There were 7 (numerically) Leica film cameras since the first. There are 6 (numerically) nikon F cameras since the beginning. Now, we see a new digital camera every year or two, which means that these companies have to continue to develop new cameras all the time, just to stay "competitive" and there has been a climax in features. I have a d600 as my digital camera, which does literally everything I need from a digital camera, no matter what nikon throws out there, I have little reason to buy a new Nikon digital.



This is starting in phones as well. The iphone 10(x) sales have slumped, the galaxy s10 sales have been abysmal, and these are top of the line phones. People just aren't going to "upgrade" every single year anymore, the upgrades are not needed.

That, and there is way more competition now.
 
They are crappy images. Sorry to be mean but that is the truth of it.


I have a friend who owns some very nice camera gear ... a 5Dlll Cannon and a couple of Fujis (X100F and XT3) and a good range of lenses for both systems. She also has a Galaxy S9 and while the images from it obviously won't become prints on her walls the quality of what comes out of that Samsung stuns me ... particularly the way it captures colour.

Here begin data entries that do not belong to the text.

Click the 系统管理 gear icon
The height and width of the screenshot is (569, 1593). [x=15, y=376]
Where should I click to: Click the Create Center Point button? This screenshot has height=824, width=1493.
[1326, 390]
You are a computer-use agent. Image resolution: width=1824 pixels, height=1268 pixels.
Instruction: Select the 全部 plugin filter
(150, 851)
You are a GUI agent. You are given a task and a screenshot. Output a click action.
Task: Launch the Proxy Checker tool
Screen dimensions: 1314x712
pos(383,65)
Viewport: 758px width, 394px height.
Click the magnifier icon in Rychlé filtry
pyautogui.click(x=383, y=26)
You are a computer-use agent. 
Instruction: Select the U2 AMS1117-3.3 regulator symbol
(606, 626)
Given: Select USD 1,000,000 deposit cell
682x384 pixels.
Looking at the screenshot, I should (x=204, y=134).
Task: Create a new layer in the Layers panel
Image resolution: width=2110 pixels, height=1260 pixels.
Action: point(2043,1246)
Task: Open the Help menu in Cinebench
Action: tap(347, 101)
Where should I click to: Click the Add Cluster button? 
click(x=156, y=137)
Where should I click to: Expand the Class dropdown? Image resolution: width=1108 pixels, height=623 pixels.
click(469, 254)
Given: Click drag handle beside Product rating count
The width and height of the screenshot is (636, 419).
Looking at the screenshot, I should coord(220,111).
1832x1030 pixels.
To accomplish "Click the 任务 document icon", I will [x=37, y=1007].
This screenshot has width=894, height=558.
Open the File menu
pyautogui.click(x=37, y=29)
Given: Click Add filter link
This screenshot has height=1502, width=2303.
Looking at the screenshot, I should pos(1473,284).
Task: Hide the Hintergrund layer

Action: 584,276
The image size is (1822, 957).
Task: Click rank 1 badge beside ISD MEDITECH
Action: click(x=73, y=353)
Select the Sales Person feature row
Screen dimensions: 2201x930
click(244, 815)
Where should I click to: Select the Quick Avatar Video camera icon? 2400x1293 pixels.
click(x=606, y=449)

And I don't think you're being mean ... but you certainly are generalising and that has little to do with truth!
 


The interesting thing there for me is how fast Huawei are hunting Apple down. And yes tanking is certainly not an accurate description ... sales have flattened for sure.

I'm still perfectly happy with my old i-phone 6 ... which I bought second hand. I can take a photo, tap the screen and seconds later it appears on my sister's phone in New Zealand. Photography is not all about cameras ... it's about snatching fragments of life and whether they finish up on the wall of a gallery somewhere or on a screen somewhere on the other side of the world there is little difference ... the intent is the same.

The photography arrogance and elitism I encounter here at RFF at times stuns me!